Which of the lines below hold "computer"? Please return each one.
____ DATA FOR THE TASK
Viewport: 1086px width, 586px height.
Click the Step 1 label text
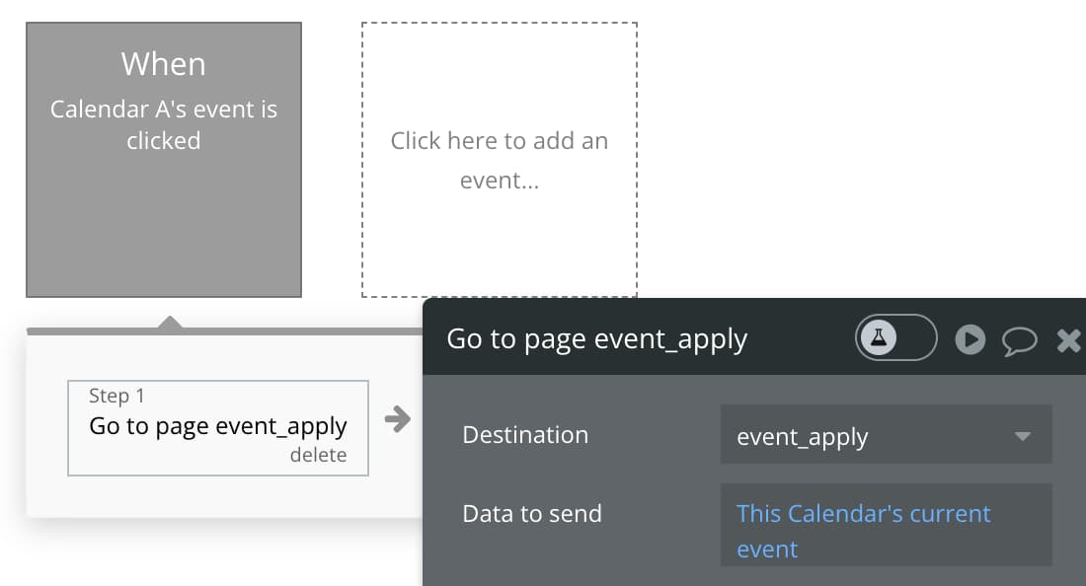pos(116,395)
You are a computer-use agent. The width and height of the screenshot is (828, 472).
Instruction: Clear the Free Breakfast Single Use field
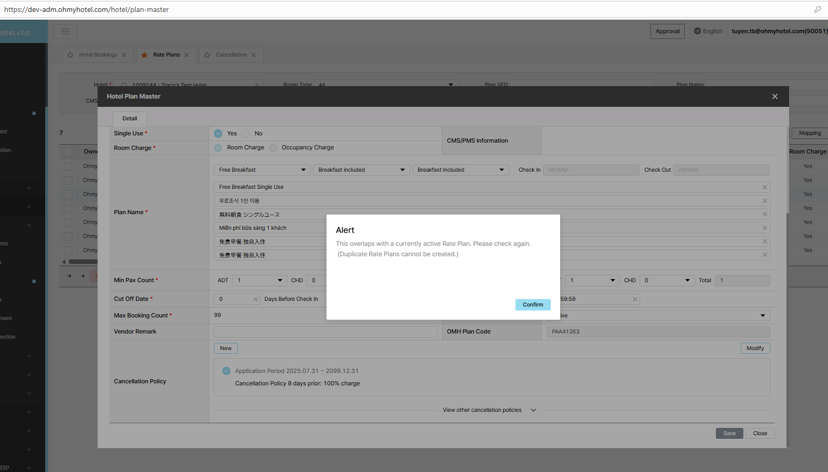764,187
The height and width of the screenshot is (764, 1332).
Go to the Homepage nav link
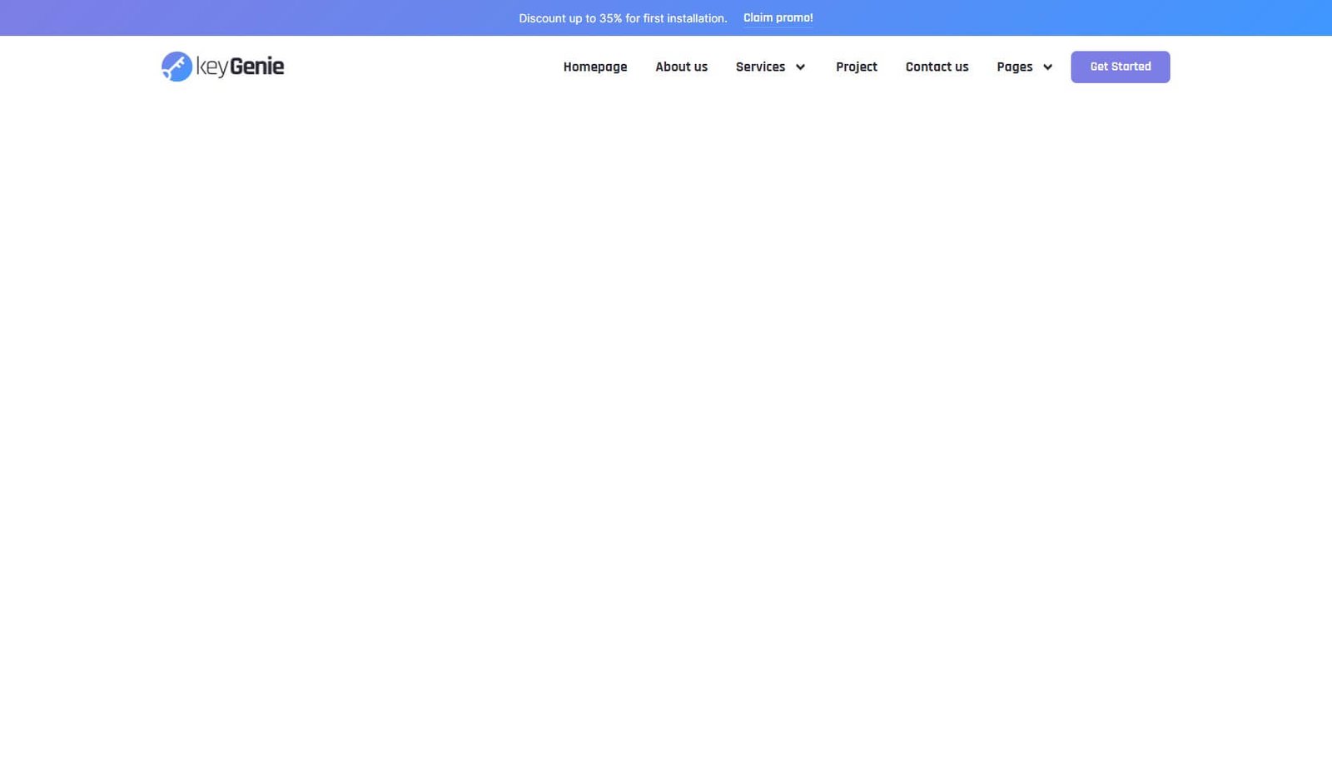(594, 67)
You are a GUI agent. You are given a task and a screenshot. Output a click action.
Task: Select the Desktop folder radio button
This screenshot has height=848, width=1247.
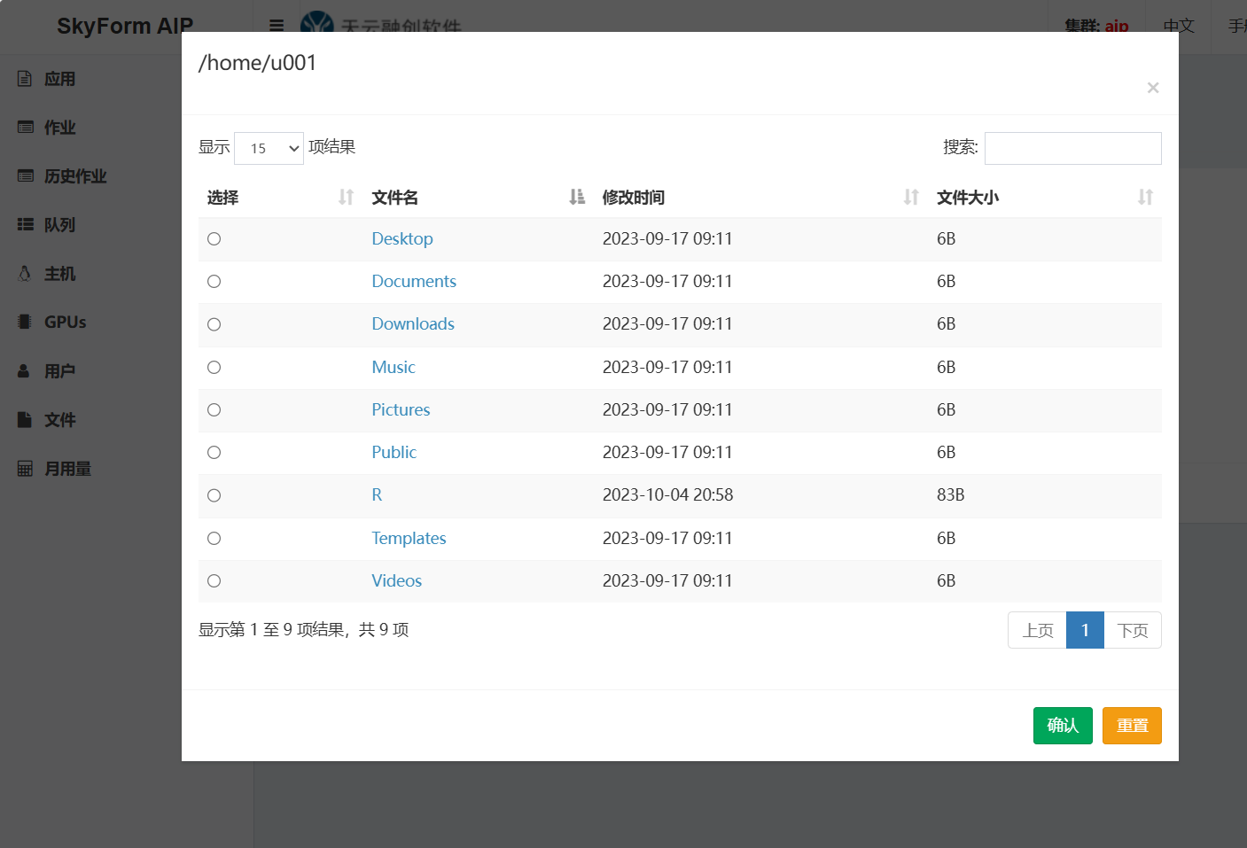pyautogui.click(x=214, y=239)
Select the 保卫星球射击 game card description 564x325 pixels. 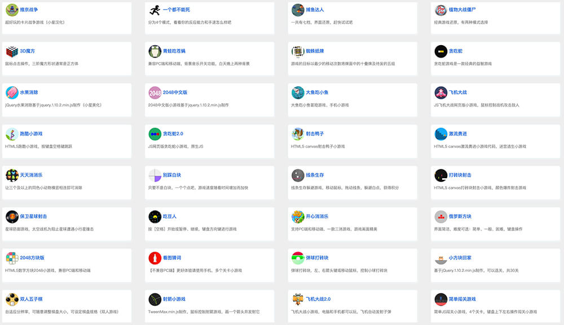[49, 229]
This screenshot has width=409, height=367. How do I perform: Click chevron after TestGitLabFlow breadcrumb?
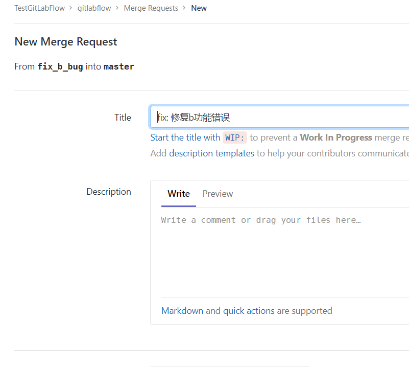click(x=71, y=8)
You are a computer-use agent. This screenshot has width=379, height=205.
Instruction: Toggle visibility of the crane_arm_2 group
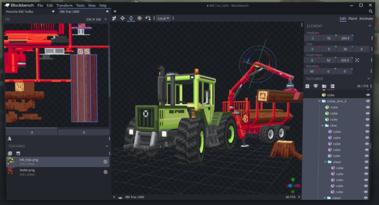click(368, 101)
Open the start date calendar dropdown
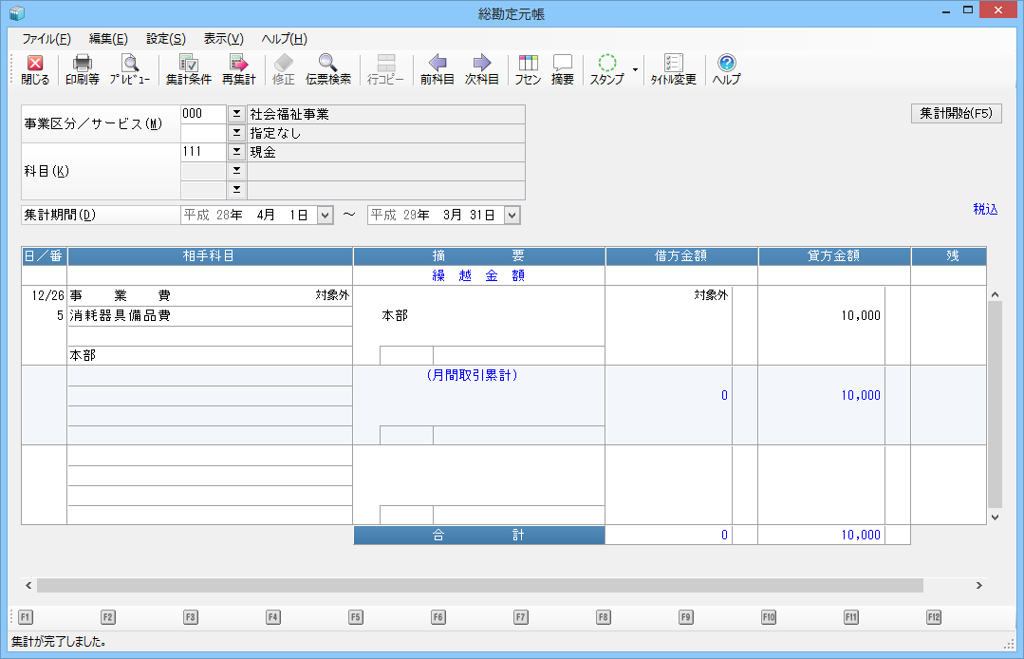 point(325,216)
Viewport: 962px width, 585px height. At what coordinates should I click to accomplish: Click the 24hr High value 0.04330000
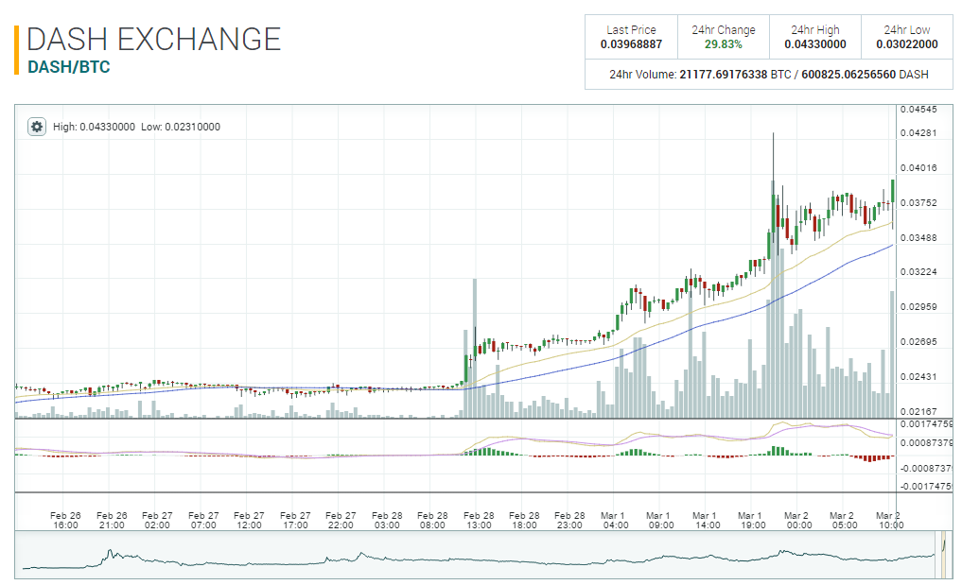click(814, 44)
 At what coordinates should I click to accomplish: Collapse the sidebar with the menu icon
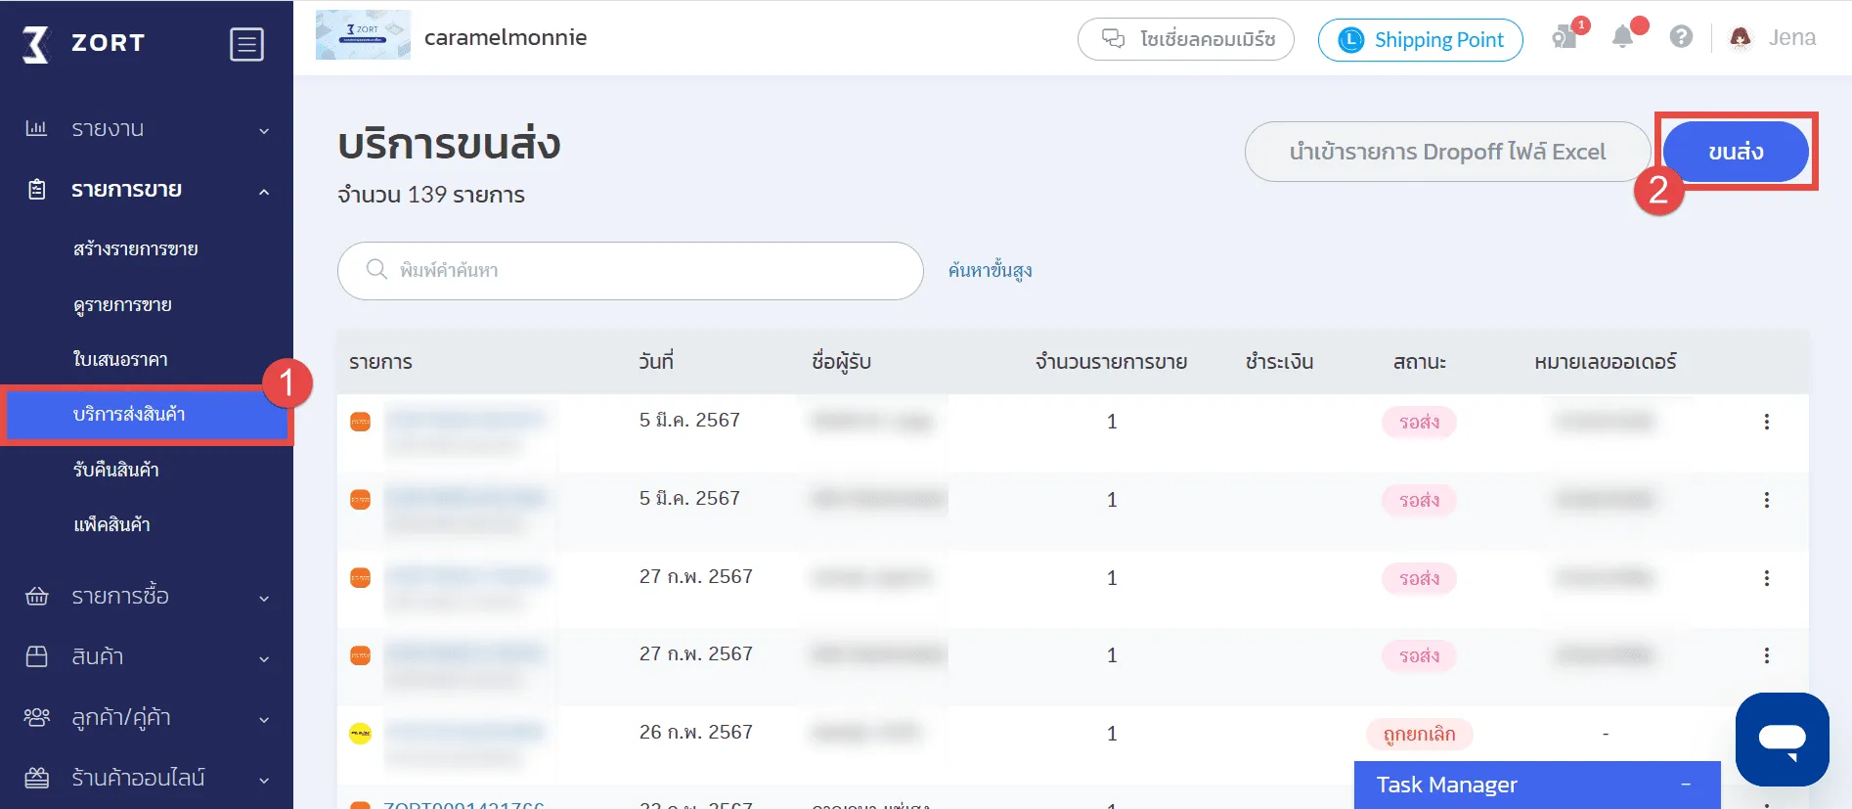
________
→ ANSWER SECTION:
You are a computer-use agent. The width and height of the screenshot is (828, 472).
You are a computer-use agent. This screenshot has width=379, height=205.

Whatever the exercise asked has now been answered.